Your assignment: Your task is to repeat exactly the lines from the one with "Task: Click the fit-to-height arrows icon" through the end of the records, both included; please leave the pictures out.

Stored records:
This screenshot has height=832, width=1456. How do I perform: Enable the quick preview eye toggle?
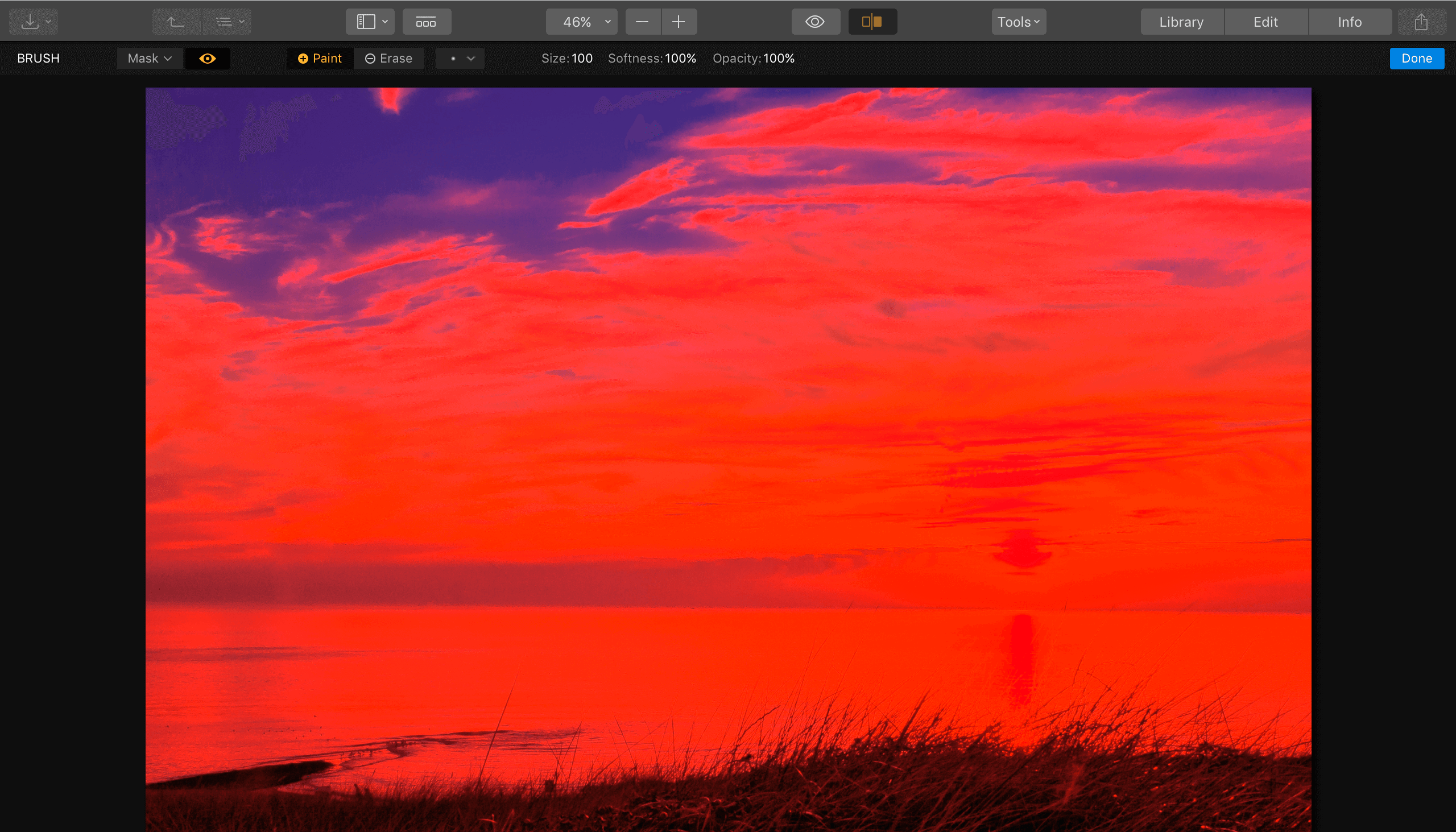click(x=816, y=21)
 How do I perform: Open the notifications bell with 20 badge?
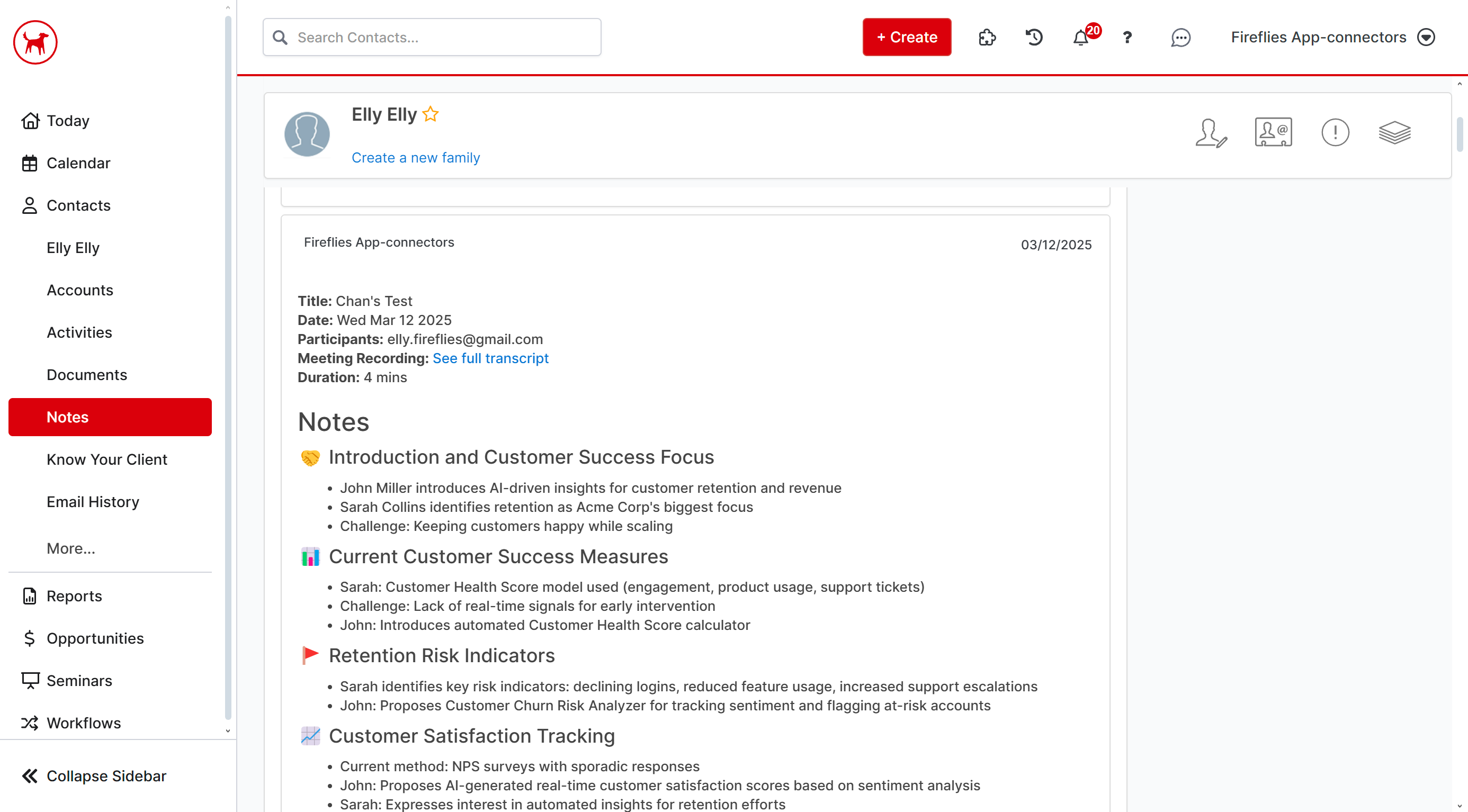tap(1081, 38)
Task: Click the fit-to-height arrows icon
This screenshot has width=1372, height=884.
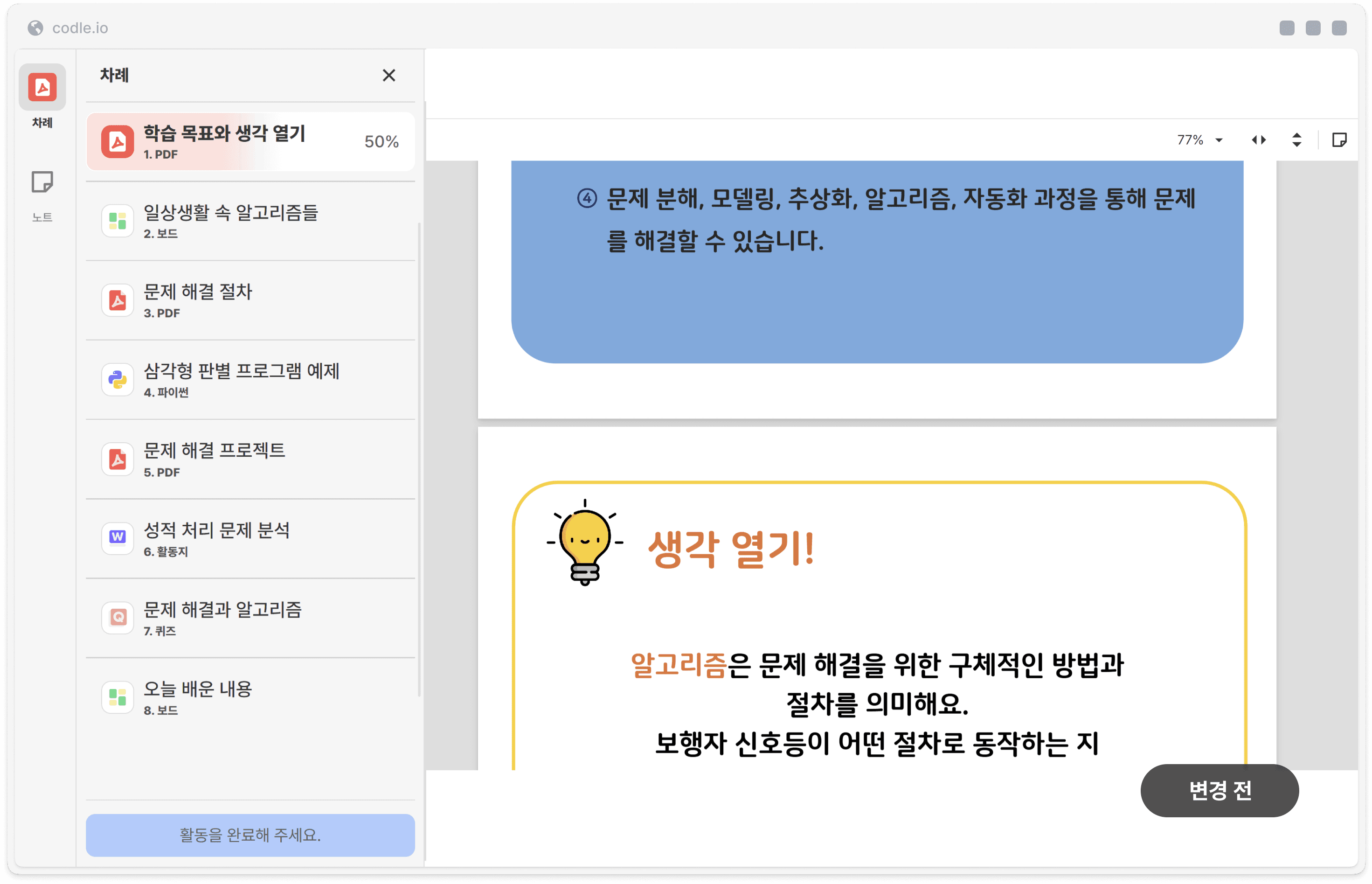Action: [1296, 140]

Result of this exercise:
Task: Click the fit-to-height arrows icon
This screenshot has width=1372, height=884.
Action: [1296, 140]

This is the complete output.